With the pictures set aside, reproduce each entry precisely as it reads.

• _Given data_:
== Segment start ==

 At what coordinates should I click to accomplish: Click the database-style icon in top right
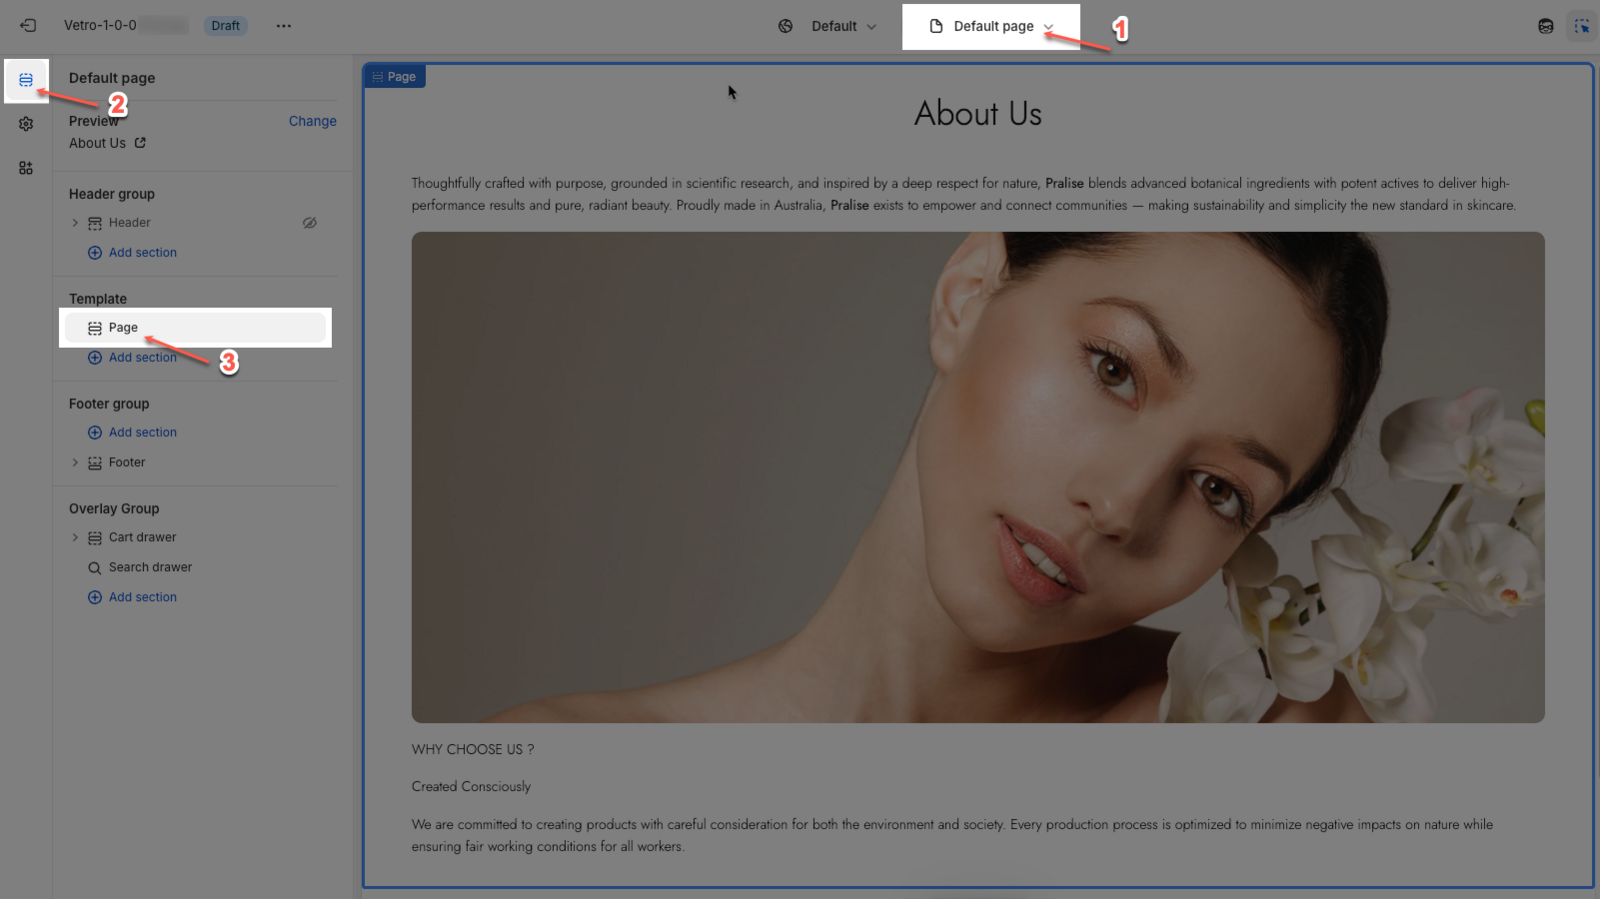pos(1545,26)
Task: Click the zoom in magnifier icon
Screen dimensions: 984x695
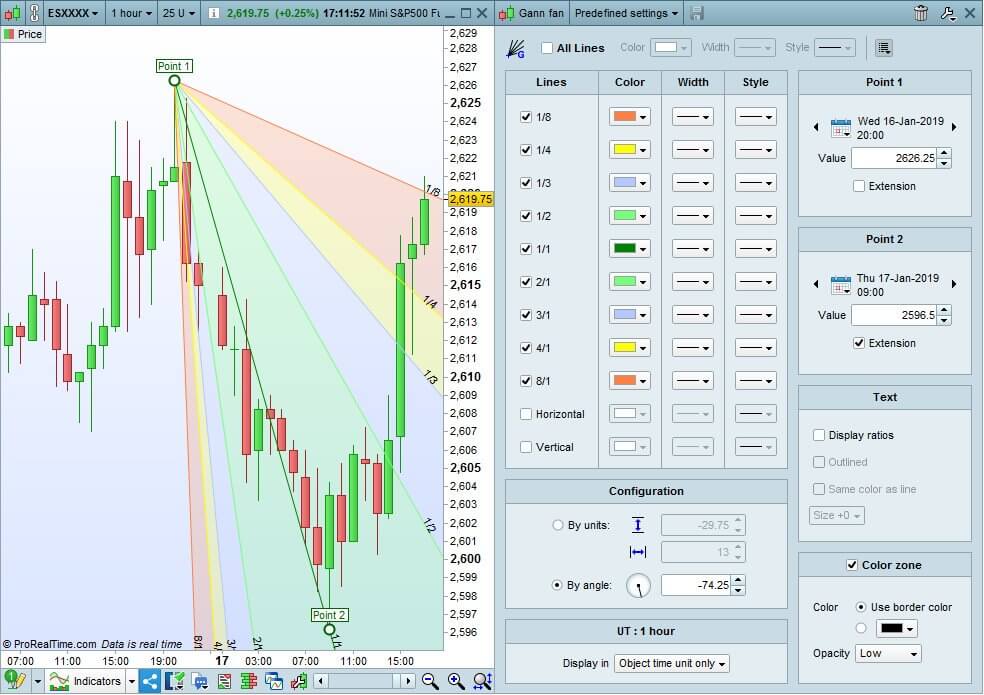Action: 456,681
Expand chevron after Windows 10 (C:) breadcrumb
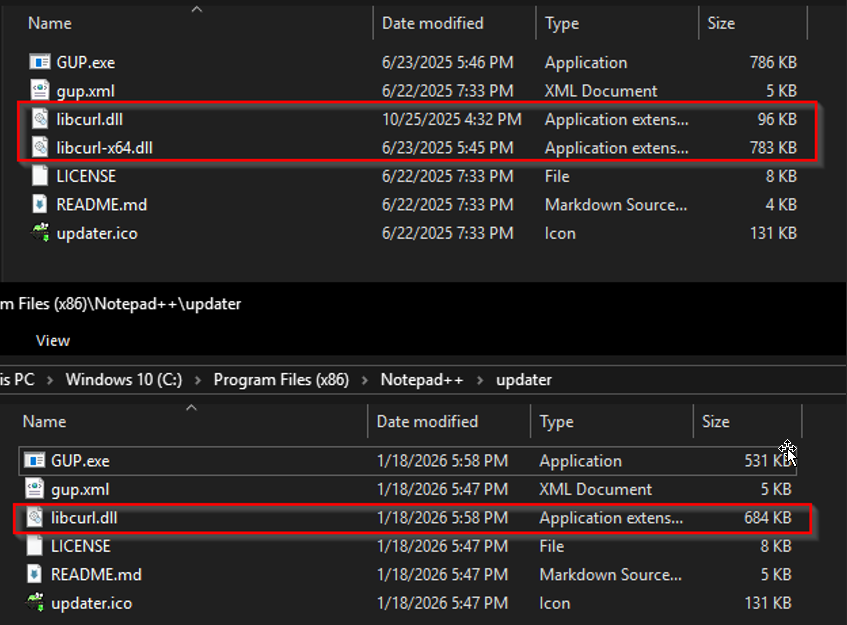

== Segment end ==

• _Written solution_:
 At what coordinates should I click to accomplish: Click the database-style icon in top right
pos(1545,26)
Task: Click the zoom in magnifier icon
Screen dimensions: 984x695
Action: 456,681
Expand chevron after Windows 10 (C:) breadcrumb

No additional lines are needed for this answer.